Figure: Missing Residues

Top sequence is blue with G T R Y A G K V V. Bottom sequence is red
G T R - - - K V V.
The top block (in blue) is the full, correct protein sequence. The bottom block (in red) is missing three residues in the center.

So how do you deal with these missing residues? First, it would behoove you to see what the experimentalists did to get the crystal structure… which means reading the paper. 😃 They’ll probably talk about how those loops or residues were skipped, and if they had any experimental add-ins (like an X-residue linker) to tell them where the first part ended and the new part began.

Once you know what they did, you can make decisions to match the structure to that. Otherwise, there’s 2 common paths moving forward. First, if there’s another PDB structure for what you’re looking at, you can try to copy the residues from there.

  1. Find another PDB
  2. Open both structures in Chimera
  3. Overlay the structures
  4. Resave these overlayed structures with respect to the one you wanted to use
  5. Copy and paste the missing residues in a text editor and hope it worked

Unfortunately, the more likely solution is that you’ll need to use Modeller to fix those missing sections, or match them to the experimental linker. Luckily, Modeller interfaces with Chimera, so you can build in the missing parts that way. Though, you can go the Python command-line driven route, if you prefer that.

Another important component to getting the PDB structure correct is having any non-standard residues included where they need to be included. Non-standard residues are anything that’s not a prototypical amino acid, DNA, or RNA base. So, for example, 5-methylcytosine and thymidine triphosphate would be considered non-standard residues. Similarly, any ligands that are complexed with the protein are also treated as non-standard residues, because you need to generate parameter files for them. The way to deal with these situations is described in the non-standard residue section later on. Don’t forget–you need to copy information from the non-standard residue’s PDB file back into the master PDB file that you’ll use with LEaP. And, you don’t need to have hydrogens on that one, because LEaP will add them for you.

Finally, after all of that fun getting a master PDB, you’re ready to use LEaP. Once again, this is described more thoroughly in the set-up using LEaP section. What you’re doing in LEaP is actually building the files used for simulation.

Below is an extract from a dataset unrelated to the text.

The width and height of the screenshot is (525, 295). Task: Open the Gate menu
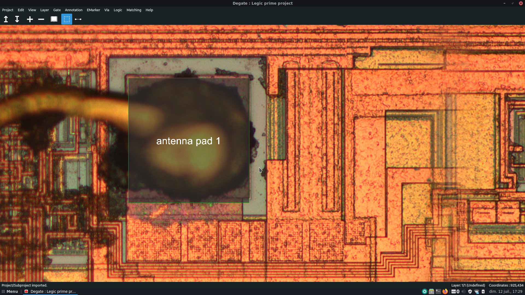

Woohoo! You made it through making a prmtop and inpcrd. Now it’s **_HIGHLY_** recommended that you check the structures by looking at them in VMD. Ask yourself: (a) are there any crazy long bonds that are obviously incorrect? (b) does my non-standard residue look decent and have the appropriate connections?. There are two small points to make here. First, what you see in VMD may not be an accurate representation, and the xleap editor’s interpretation of bonds/connections is the only “true” source. Second, if things look close but not completely correct, they’ll likely be fixed in minimization. Make a note of it and check after you’ve finished minimization.

So what now? Well, you’ll copy your prmtop and inpcrd over to the cluster (or wherever you plan on running this). But that’s not all you need–you’ll need a runscript (i.e., a .sh file–keep reading for an example) and your mdin files (see the mdin section). Without all of these pieces, your simulation will fail, and you’ll spend several minutes asking “WHY????”, when really you just didn’t copy all the stuff you needed.

After running the minimization, heating, and equilibration on the CPUs, it is **_HIGHLY suggested_** that you check the system again in VMD before beginning production. It is a million times better to spend forever getting the system correct than finish 100 ns of simulation for it all to be for nothing. If everything looks ok, then submit the production steps to run on GPUs. If not, well, you’re back to wherever it looks like things went wrong (probably either the non-standard’s parametrization or set-up using LEaP).